(TASK PROMPT): Repeat exactly, and only, the lines from the one containing "Contribute (749, 1845)" through the end of the records.
[Opening SOURCE MATERIAL section]
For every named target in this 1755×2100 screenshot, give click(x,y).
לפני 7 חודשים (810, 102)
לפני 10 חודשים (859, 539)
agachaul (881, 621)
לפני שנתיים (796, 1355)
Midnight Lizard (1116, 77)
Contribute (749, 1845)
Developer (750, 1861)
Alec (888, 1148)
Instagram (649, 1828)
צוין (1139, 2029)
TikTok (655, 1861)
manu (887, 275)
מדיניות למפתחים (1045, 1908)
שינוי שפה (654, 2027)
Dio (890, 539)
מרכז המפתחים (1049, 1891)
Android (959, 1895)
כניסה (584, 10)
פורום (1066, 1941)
[Closing SOURCE MATERIAL section]
(ANSWER TO THIS PROBLEM):
Contribute (749, 1845)
Developer (750, 1861)
Alec (888, 1148)
Instagram (649, 1828)
צוין (1139, 2029)
TikTok (655, 1861)
manu (887, 275)
מדיניות למפתחים (1045, 1908)
שינוי שפה (654, 2027)
Dio (890, 539)
מרכז המפתחים (1049, 1891)
Android (959, 1895)
כניסה (584, 10)
פורום (1066, 1941)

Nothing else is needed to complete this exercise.